Solar energy is a clean renewable energy source, and among all renewable energy sources, solar energy is most widely distributed and most easily obtained. Due to the defects of intermittency, low density and instability and difficult continuous supply of solar energy, the wide application of pure solar thermal power generation still needs to be solved, wherein how to realize efficient and large-scale storage of solar energy and guarantee continuous supply of solar energy in one day is the key of the solar thermal power generation technology.

CO₂Has the advantages of proper critical parameters, inactive chemical property, good compressibility, safety, no toxicity, rich reserves and the like. S-CO compared to conventional steam power generation₂(supercritical CO)₂) The generating system has the advantages of smaller volume, lighter weight, smaller heat loss and higher conversion efficiency, the system can start the generator only by using lower heat, can rapidly adjust the load change and support rapid start and stop, and can save a large amount of water resources, so that the generating system is an ideal choice for solar energy thermal energy storage in desert areas with good illumination resources but short water resources.

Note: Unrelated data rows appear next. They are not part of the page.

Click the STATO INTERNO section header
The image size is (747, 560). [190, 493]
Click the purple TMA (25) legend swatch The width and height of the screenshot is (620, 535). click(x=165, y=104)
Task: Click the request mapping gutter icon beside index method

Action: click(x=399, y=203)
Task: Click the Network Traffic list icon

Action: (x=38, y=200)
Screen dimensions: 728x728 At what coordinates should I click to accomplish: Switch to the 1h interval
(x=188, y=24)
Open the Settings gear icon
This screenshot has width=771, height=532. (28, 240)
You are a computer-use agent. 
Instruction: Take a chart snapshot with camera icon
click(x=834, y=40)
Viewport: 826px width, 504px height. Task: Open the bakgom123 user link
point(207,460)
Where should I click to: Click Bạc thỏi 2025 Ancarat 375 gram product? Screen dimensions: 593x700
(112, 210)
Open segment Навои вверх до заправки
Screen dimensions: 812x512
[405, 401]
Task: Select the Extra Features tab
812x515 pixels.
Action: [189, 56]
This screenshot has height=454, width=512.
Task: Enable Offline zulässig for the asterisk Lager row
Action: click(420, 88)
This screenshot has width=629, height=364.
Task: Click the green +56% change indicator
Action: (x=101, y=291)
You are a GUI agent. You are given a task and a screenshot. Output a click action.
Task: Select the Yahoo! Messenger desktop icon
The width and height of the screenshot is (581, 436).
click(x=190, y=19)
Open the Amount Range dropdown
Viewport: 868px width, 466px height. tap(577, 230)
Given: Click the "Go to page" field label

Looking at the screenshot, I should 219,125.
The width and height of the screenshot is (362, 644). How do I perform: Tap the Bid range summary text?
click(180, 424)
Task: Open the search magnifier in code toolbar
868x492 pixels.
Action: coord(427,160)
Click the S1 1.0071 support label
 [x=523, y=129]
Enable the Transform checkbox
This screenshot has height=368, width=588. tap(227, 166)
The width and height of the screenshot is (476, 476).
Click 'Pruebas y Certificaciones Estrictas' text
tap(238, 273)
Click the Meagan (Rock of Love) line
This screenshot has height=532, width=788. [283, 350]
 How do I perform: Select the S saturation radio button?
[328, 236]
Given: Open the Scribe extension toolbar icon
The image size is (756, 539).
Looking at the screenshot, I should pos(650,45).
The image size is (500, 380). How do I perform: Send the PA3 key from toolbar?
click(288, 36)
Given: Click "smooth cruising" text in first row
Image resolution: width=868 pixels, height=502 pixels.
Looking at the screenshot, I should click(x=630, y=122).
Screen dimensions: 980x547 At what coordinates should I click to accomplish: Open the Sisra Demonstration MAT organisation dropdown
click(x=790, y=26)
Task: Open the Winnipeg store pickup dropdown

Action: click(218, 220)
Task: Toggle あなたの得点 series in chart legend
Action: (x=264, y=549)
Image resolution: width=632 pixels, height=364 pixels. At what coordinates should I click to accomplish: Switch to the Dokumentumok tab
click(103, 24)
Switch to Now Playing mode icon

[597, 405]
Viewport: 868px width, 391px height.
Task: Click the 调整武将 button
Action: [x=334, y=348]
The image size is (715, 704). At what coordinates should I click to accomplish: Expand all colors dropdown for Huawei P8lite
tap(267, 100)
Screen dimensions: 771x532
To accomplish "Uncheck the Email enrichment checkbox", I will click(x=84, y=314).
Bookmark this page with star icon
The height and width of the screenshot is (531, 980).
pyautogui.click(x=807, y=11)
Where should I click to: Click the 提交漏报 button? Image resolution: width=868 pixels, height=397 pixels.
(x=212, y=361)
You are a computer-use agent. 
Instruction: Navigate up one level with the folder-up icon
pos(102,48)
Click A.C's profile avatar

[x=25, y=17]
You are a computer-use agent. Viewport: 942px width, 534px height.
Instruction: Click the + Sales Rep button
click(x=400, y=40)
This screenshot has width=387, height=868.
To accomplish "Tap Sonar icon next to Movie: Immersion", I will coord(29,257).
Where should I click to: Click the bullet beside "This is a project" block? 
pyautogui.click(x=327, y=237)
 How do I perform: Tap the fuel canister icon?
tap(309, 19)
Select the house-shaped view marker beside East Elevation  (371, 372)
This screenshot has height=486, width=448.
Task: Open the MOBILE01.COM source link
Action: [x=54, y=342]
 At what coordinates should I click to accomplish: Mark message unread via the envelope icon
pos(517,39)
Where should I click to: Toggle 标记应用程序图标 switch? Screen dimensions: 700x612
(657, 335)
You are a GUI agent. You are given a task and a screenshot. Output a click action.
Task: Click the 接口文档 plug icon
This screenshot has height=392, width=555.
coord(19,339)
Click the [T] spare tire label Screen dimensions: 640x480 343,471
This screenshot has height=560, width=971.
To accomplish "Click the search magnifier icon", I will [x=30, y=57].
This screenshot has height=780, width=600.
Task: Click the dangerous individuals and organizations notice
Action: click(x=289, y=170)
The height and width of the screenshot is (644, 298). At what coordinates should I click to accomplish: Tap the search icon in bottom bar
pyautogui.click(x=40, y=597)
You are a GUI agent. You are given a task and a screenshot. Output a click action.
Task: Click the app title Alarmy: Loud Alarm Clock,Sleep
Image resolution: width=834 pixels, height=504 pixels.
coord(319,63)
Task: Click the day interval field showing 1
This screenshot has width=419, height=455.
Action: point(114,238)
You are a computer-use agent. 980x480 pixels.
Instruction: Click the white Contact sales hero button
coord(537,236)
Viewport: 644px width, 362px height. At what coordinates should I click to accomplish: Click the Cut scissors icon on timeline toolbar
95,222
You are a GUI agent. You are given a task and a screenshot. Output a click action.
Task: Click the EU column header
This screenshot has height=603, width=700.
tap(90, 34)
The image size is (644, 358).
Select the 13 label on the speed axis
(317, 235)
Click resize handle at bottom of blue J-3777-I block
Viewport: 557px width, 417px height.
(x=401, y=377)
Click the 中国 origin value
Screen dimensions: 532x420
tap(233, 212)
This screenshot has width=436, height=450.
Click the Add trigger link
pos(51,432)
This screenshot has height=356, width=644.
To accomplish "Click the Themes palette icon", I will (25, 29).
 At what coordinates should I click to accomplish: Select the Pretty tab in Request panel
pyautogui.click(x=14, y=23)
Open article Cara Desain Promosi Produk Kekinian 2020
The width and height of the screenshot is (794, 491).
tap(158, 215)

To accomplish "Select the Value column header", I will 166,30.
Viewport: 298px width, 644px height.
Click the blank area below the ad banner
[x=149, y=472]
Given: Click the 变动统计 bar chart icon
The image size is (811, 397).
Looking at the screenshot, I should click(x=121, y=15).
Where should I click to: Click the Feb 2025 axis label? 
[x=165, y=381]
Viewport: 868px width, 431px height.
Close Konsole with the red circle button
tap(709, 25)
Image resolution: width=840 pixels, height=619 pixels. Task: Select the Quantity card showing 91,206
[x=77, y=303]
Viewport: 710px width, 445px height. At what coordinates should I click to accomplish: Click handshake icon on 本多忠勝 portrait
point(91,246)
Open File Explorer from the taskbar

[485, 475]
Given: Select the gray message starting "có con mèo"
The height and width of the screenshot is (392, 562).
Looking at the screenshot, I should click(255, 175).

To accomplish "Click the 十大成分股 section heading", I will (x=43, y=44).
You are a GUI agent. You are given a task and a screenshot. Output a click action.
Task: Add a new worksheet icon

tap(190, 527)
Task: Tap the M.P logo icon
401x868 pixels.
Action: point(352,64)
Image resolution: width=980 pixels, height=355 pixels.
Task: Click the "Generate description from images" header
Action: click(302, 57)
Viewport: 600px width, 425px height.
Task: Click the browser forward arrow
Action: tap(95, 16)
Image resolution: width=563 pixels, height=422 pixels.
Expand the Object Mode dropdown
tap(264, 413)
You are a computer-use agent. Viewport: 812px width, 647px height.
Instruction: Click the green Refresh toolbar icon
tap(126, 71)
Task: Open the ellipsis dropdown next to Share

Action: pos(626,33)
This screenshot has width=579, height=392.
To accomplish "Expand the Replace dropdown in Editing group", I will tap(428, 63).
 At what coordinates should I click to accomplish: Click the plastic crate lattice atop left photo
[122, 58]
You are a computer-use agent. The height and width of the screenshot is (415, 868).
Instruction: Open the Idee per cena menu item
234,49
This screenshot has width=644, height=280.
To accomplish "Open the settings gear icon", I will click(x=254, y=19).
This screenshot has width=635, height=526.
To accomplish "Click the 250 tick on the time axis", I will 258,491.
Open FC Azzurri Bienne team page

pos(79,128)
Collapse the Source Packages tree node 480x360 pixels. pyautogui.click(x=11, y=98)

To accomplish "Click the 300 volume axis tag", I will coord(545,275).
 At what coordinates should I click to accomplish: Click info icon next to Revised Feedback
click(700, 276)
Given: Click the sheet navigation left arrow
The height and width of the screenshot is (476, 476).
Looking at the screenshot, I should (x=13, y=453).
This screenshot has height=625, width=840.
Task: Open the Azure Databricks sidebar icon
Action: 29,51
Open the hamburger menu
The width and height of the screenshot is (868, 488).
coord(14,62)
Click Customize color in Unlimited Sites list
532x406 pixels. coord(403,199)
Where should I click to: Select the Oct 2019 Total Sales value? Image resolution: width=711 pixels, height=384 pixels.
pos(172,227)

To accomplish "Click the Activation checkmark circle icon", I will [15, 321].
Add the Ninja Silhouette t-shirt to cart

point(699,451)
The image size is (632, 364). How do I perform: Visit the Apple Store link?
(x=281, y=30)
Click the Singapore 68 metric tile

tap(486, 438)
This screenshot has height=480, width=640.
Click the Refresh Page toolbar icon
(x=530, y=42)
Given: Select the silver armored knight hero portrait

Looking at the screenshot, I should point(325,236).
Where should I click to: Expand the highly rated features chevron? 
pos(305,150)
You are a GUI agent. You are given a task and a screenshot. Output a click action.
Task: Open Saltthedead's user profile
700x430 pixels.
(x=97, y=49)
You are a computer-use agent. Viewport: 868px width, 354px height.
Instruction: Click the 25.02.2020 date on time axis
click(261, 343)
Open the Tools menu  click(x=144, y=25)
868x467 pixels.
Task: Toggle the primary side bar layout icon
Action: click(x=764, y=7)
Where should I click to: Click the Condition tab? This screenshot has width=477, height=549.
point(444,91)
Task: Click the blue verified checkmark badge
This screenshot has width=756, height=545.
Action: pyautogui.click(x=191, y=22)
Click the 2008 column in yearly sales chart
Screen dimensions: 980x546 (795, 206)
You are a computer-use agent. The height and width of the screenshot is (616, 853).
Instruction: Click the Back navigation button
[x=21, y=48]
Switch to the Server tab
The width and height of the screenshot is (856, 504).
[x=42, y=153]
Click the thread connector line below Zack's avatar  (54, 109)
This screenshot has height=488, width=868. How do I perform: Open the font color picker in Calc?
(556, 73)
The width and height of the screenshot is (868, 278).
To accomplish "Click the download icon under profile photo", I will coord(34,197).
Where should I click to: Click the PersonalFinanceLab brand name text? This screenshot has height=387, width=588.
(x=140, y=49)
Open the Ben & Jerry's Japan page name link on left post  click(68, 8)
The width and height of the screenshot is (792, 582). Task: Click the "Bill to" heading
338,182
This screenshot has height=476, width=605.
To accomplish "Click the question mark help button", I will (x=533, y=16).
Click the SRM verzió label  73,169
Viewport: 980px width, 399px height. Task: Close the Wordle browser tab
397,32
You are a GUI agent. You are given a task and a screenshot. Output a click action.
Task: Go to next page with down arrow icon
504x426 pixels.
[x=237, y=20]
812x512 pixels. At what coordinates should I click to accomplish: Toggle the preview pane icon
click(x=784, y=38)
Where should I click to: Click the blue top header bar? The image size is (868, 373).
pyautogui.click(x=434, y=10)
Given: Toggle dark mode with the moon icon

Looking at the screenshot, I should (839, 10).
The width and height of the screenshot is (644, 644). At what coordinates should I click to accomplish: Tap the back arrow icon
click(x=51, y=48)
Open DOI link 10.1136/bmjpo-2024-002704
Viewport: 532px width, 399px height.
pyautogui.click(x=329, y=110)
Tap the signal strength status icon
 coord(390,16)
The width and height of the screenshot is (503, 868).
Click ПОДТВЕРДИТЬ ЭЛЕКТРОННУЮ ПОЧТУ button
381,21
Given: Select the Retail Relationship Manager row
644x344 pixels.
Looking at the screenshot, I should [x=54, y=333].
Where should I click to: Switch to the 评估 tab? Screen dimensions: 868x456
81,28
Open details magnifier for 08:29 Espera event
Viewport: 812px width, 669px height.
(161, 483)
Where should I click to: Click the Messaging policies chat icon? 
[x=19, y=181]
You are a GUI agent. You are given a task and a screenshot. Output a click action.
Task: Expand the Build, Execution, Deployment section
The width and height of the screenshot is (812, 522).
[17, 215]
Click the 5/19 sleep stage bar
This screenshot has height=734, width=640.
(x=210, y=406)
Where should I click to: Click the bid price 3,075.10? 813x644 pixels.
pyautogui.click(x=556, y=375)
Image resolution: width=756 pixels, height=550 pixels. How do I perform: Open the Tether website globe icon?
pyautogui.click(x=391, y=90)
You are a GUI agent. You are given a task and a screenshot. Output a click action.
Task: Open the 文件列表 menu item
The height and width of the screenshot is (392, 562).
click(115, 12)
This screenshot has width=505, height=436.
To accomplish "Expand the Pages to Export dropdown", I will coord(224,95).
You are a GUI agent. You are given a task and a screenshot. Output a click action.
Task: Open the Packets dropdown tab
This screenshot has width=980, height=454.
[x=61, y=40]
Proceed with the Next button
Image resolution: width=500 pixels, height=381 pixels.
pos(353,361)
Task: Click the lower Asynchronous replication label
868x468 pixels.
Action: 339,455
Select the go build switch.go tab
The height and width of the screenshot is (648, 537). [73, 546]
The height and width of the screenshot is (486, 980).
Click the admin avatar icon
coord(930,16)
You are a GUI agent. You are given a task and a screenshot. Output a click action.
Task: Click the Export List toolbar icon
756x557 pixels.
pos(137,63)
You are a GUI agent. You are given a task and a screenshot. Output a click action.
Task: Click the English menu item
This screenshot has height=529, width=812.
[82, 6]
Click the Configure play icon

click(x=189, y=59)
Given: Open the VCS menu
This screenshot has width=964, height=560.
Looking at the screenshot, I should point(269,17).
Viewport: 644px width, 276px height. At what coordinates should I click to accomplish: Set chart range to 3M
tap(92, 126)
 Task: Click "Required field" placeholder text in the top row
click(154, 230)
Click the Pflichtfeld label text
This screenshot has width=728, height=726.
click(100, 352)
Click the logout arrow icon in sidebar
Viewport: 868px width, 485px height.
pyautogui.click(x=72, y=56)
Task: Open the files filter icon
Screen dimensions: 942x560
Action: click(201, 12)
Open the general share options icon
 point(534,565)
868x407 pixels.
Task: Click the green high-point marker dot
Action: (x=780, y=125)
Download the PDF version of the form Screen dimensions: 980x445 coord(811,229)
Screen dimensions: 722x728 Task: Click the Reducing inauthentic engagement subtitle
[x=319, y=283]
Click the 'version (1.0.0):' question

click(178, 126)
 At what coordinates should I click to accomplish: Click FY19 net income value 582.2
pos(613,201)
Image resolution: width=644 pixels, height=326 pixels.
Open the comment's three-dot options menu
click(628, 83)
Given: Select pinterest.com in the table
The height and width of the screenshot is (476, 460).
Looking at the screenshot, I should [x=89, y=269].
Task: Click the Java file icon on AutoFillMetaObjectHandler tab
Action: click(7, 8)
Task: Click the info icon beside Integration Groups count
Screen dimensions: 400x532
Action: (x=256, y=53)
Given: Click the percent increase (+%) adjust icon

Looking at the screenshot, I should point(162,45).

S-CO₂The Brayton cycle requires only an external supply of 500 ℃ to 800 ℃, which is easily achieved using existing solar concentrator and absorber technologyTo the temperature of (c).

SUMMERY OF THE UTILITY MODEL

To the problem that exists among the prior art, the utility model provides a S-CO2 recompression Brayton endless amino solar energy utilizes device combines solar thermal chemistry energy storage and S-CO2 recompression Brayton endless advantage, realizes the high-efficient utilization of the energy, provides S-CO2 recompression Brayton endless amino solar energy utilizes device.

The technical scheme of the utility model as follows:

the ammonia-based solar energy utilization device of the S-CO2 recompression Brayton cycle is characterized by comprising an amino-based solar thermochemical energy storage system and supercritical CO₂Recompression Brayton cycle system and third heat exchanger, the supercritical CO₂The recompression Brayton cycle system and the amino solar thermochemical energy storage system are respectively connected to a third heat exchanger, and supercritical CO is realized through the third heat exchanger₂And then compressing the heat exchange between the Brayton cycle system and the amino solar thermal chemical energy storage system.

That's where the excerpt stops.